The city on the canal
Panama City is a city at a crossroads, in more ways than one, said Benita Baker in the Ottawa Citizen. Not only does its famous canal serve as a bridge between the Pacific and the Atlantic, but it’s a place that’s “at once historic and ultramodern.” Part of the city is cosmopolitan, with “designer stores, glamorous women, and opulent private yachts.” The U.S. roots of some of the wealth are obvious: Expatriates are common, and the U.S. dollar is the city’s currency. But “the most charming part of Panama City is the historic Casco Antiguo,” a district dating back to the 17th century, with narrow streets full of ancient ruins, restaurants, and plazas. On any extended stay, a trip to the countryside is a must, for its “stunning beaches, luscious rain forests, waterfalls, mountains, and volcanoes.” One small wonder is El Valle de Antón, a town built on the amazingly fertile soil inside an extinct volcano crater.

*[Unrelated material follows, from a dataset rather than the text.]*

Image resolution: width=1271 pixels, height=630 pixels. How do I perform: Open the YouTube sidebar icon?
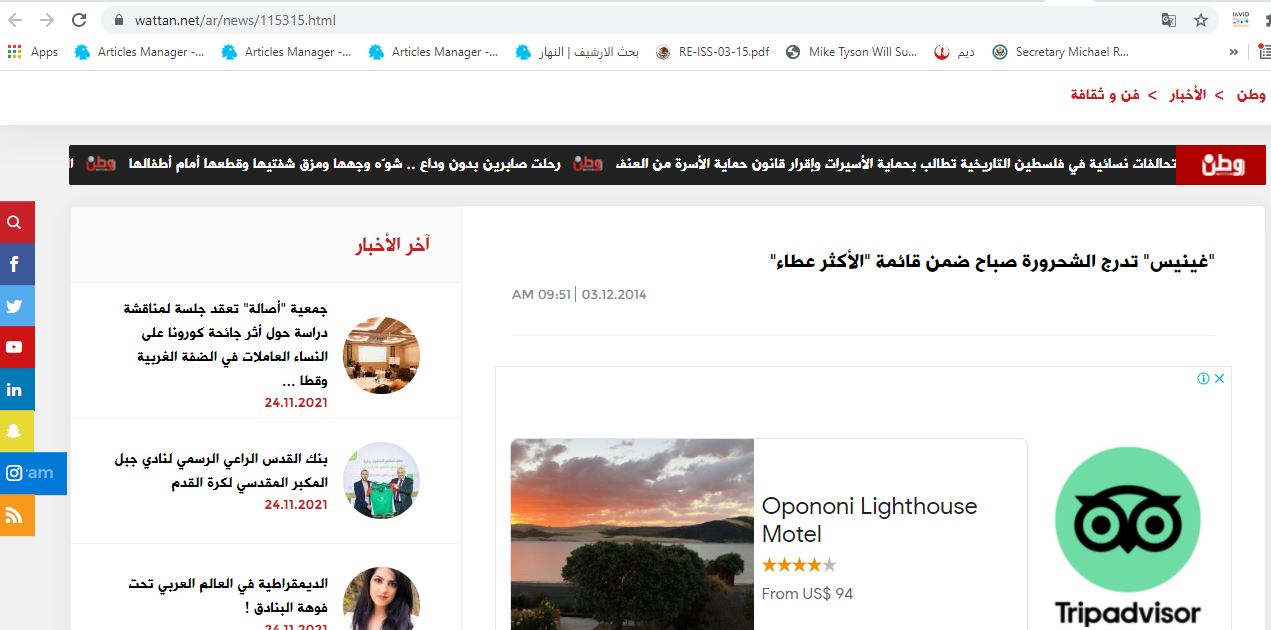tap(15, 348)
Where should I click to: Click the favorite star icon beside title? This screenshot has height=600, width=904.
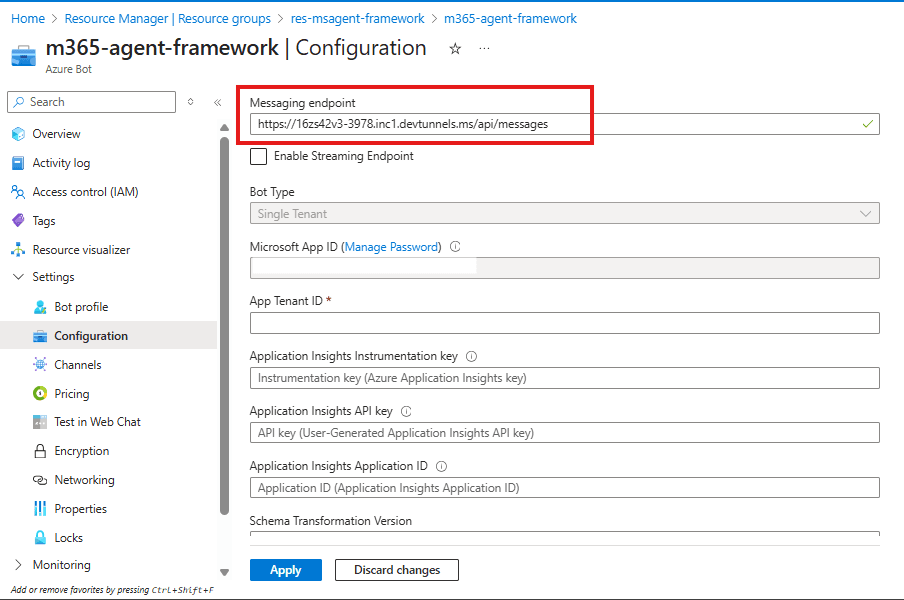pyautogui.click(x=455, y=48)

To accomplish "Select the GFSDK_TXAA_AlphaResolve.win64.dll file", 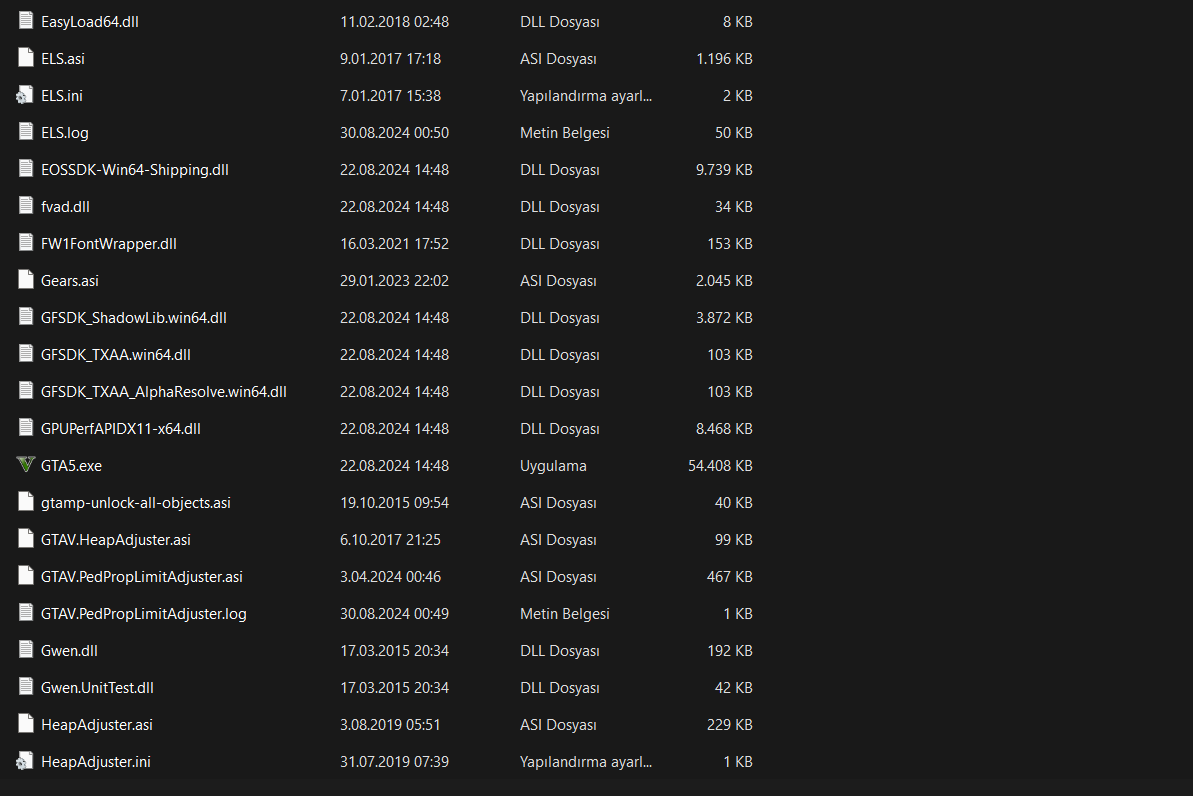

A bird of paradise up north
Every fall, one of Canada’s smallest national parks serves as a “massive convention center for travelling monarchs,” said Susan Smith in the Toronto Globe and Mail. The unique geography of Point Pelee, a nine-mile landmass that juts out into Lake Erie from southwestern Ontario, makes it a favorite stopping point for hundreds of thousands of monarch butterflies that are heading to Mexico for the winter. “When they take flight en masse,” they “darken the sky.” The park, which occupies mainland Canada’s southernmost point, is also “a critical stopping-off point” for songbirds, raptors, and ducks. In all, bird-watchers at Point Pelee usually count between 600,000 and 750,000 migrating birds each year. Hiking and interpretive trails web through the park, and canoes and kayaks can be rented in order to reach the marshes’ best bird-watching spots. If you tire of craning your neck, don’t worry: “Pristine beaches await eager swimmers.”